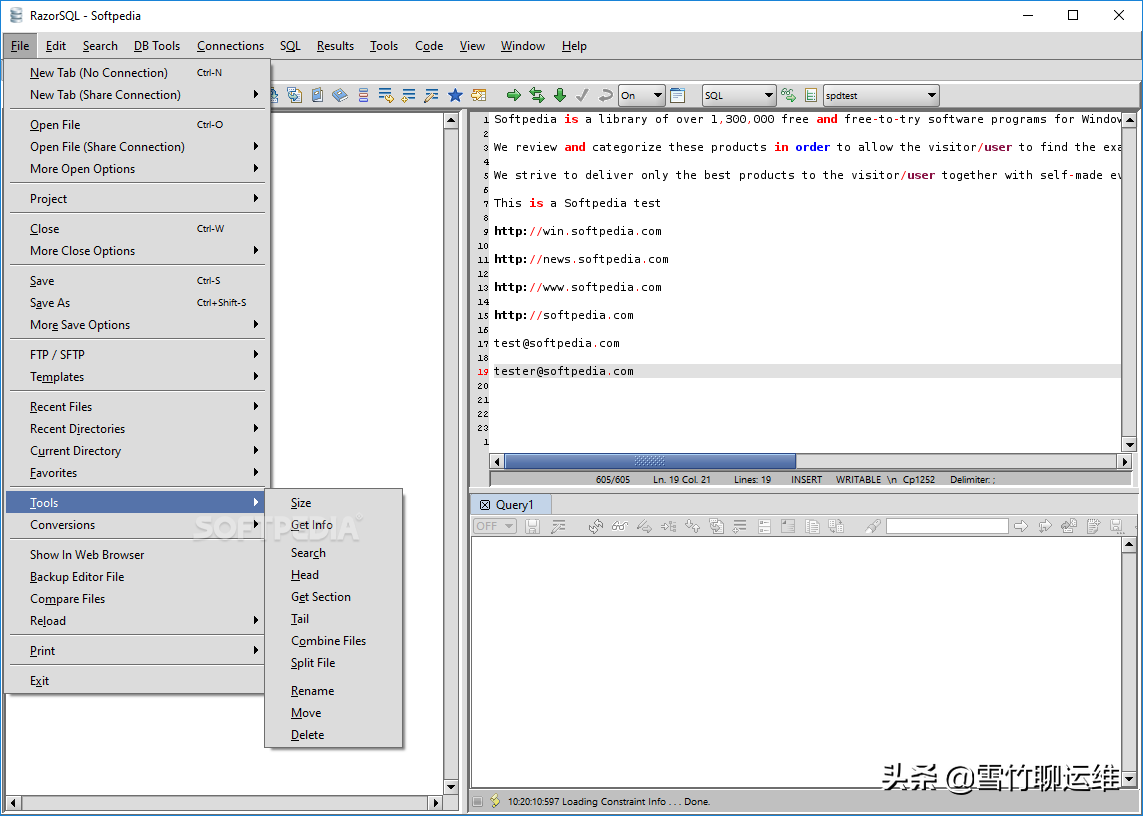Open the SQL language dropdown
Image resolution: width=1143 pixels, height=816 pixels.
(x=739, y=95)
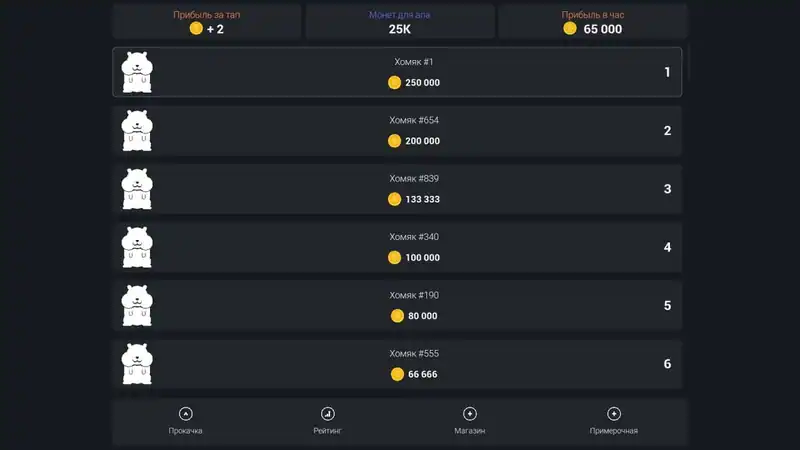This screenshot has height=450, width=800.
Task: Click rank number 3 of Хомяк #839
Action: coord(667,189)
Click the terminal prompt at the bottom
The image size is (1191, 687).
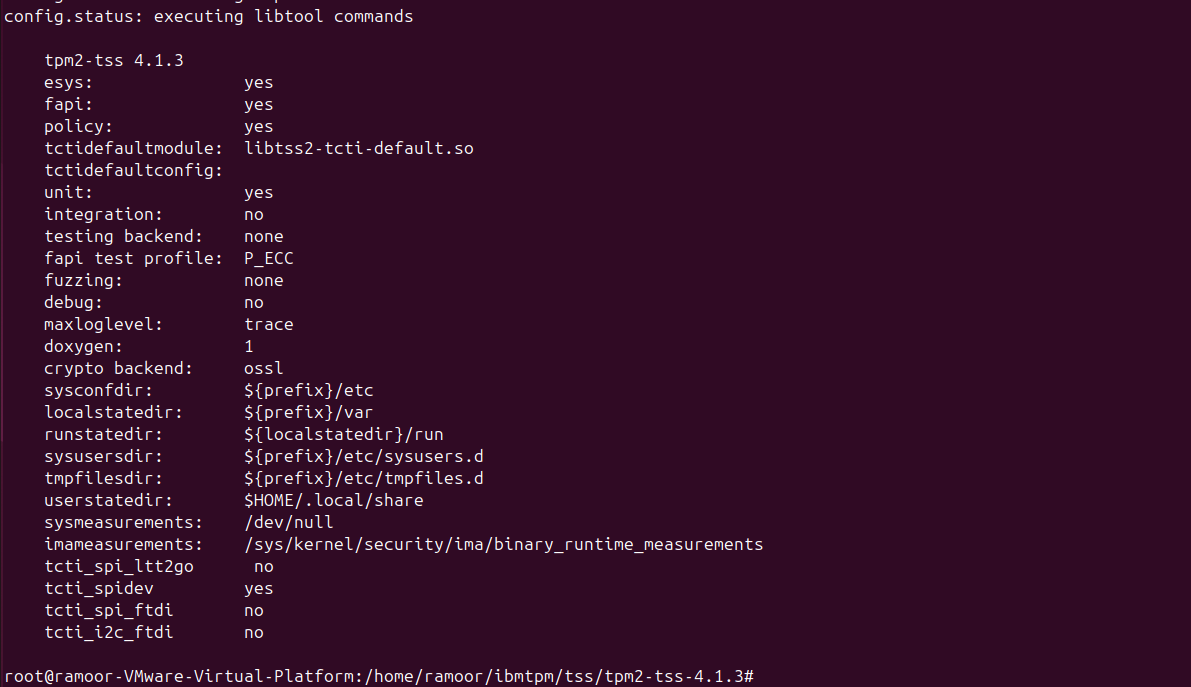click(x=379, y=676)
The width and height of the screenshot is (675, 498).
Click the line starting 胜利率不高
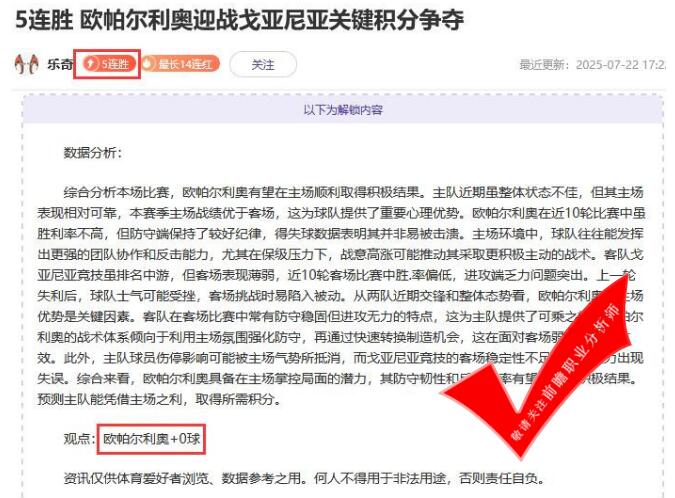pos(341,234)
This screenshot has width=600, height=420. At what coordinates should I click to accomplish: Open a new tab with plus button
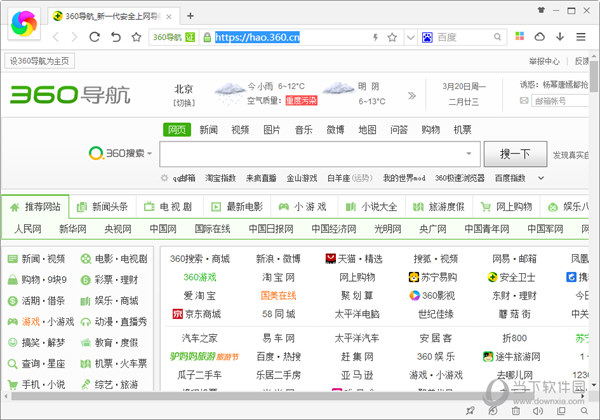190,15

###

» **Work required**: Your task is to transcribe exactly the lines from the one containing "The width and" through the final line of the entries above, pictures excluded.

» **Completed task**:
The width and height of the screenshot is (675, 498).
Click the line starting 胜利率不高
pos(341,234)
This screenshot has width=600, height=420. At what coordinates should I click to accomplish: Open a new tab with plus button
190,15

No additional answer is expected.